Ditrich Bonhoeffer, seorang pendeta Jerman telah dipenjarakan dalam tahun 1943 untuk oposisi politiknya dan sebagai seorang Kristen di jaman rezim Nazi. Hukumannya telah dilaksanakan dua tahun kemudian. Pada hari pelaksanaan hukumannya, ia memimpin sebuah kebaktian untuk orang-orang tawanan lainnya. Salah seorang dari tawanan itu, seorang opsir tentara kerajaan Inggris, menceritakan kisah ini :
“Bonhoeffer agaknya selalu menyebarkan suatu suasana kebahagiaan dan kesukacitaan akan peristiwa bahkan yang paling kecil sekalipun dan suatu rasa syukur yang dalam akan faktanya bahwa mereka masih hidup. Ia merupakan salah seorang sedikit yang pernah saya jumpai dan yang menganggap Allah itu begitu nyata dan senantiasa begitu dekat dengan dirinya.
Nah, pada hari Minggu, tanggal 8 April 1945, pendeta Bonhoeffer memimpin sebuah ibadah kecil dan ia telah berbicara kepada kami semua dengan cara yang menyentuh hati kami dengan amat mendalam. Ia dapat menemukan kata-kata yang tepat untuk mengutarakan jiwa dari keadaan kami sebagai tawanan.

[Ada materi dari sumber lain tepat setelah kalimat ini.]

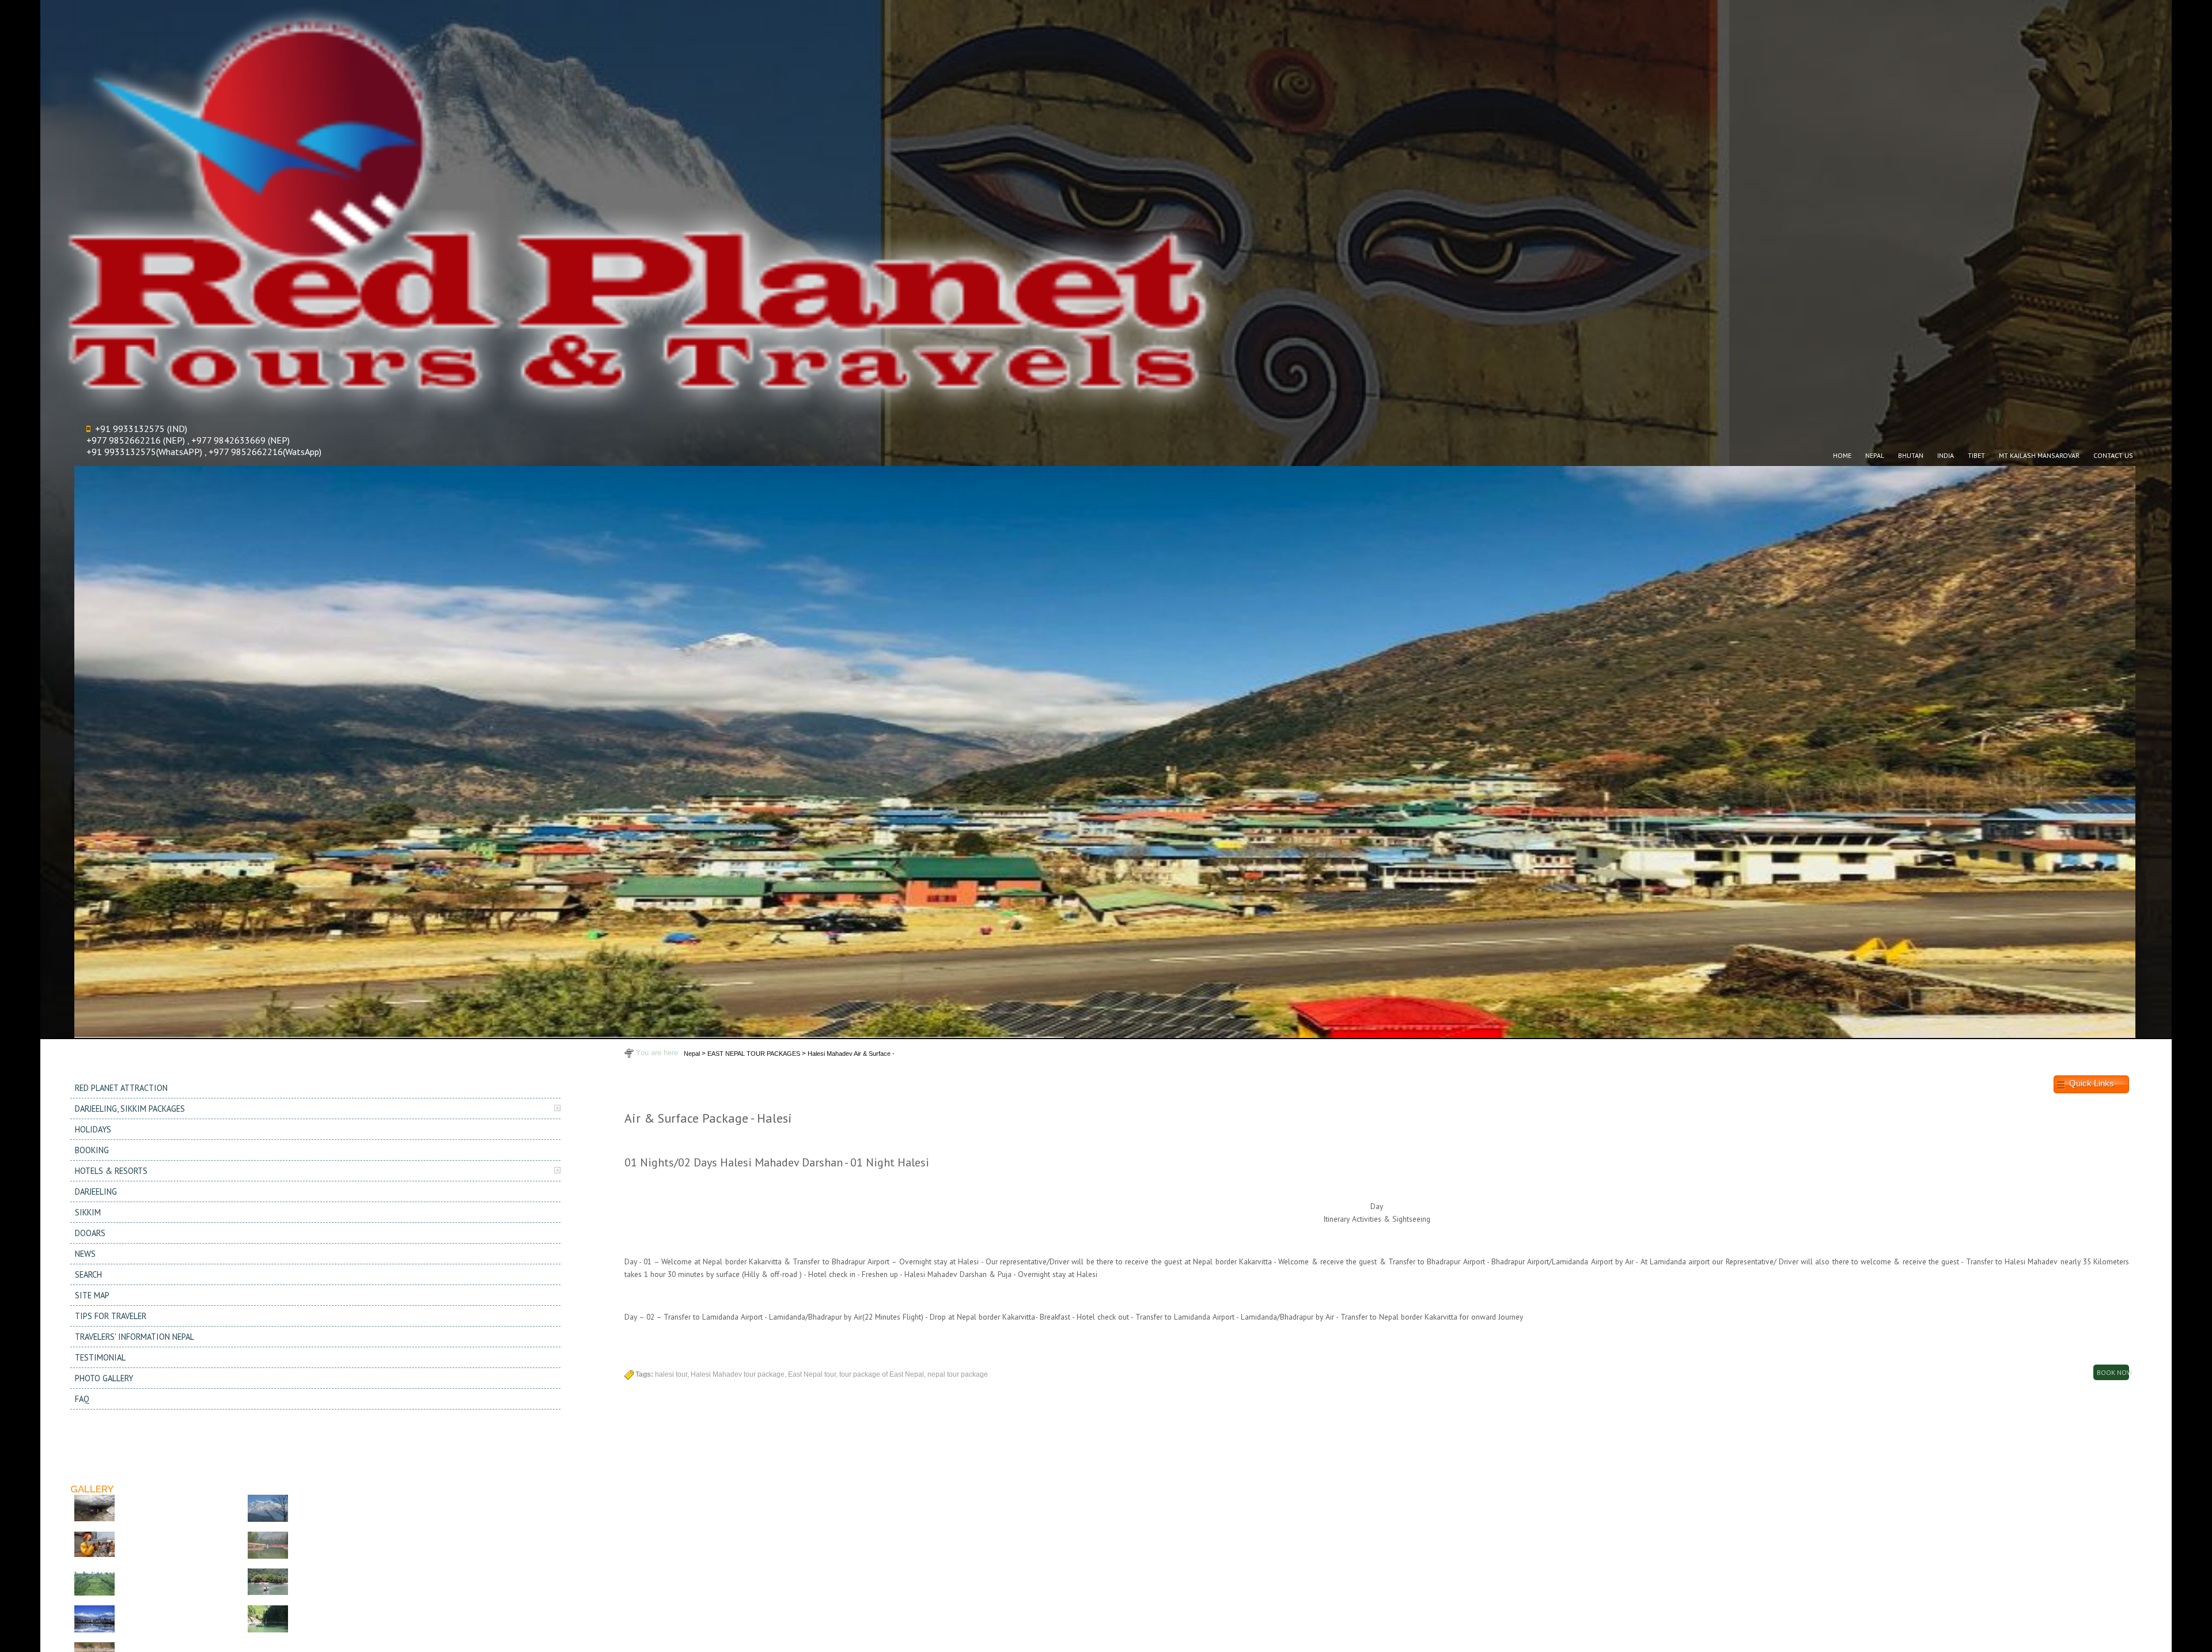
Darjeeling (96, 1191)
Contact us (2113, 455)
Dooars (90, 1232)
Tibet (1976, 455)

Baru saja ia menyelesaikan doanya, ketika pintu terbuka dan dua orang dalam pakaian preman masuk. Mereka mengatakan, “Tawanan Bonhoeffer, ikutilah kami!” Bagi para tawanan tidak lain, ini berarti : Tiang Penggantungan! Kami semua menyatakan selamat berpisah kepadanya. Ia memanggil aku sendiri dan berkata, “Inilah akhir dari segala-galanya, namun bagiku, inilah permulaan dari kehidupan!” Esok harinya, ia digantung sampai mati di Flossenburg.
Keluar dari penderitaan lahirlah ekspresi terbesar dari pengucapan syukur dan kiranya dalam pasca ancaman serta serangan-serangan teroris, avian-flu dan antrax, keadaan ekonomi yang masih semrawut, kecelakaan pesawat terbang, kita bahkan mempunyai lebih banyak alasan lagi untuk bersyukur dan merayakan hari ucapan syukur.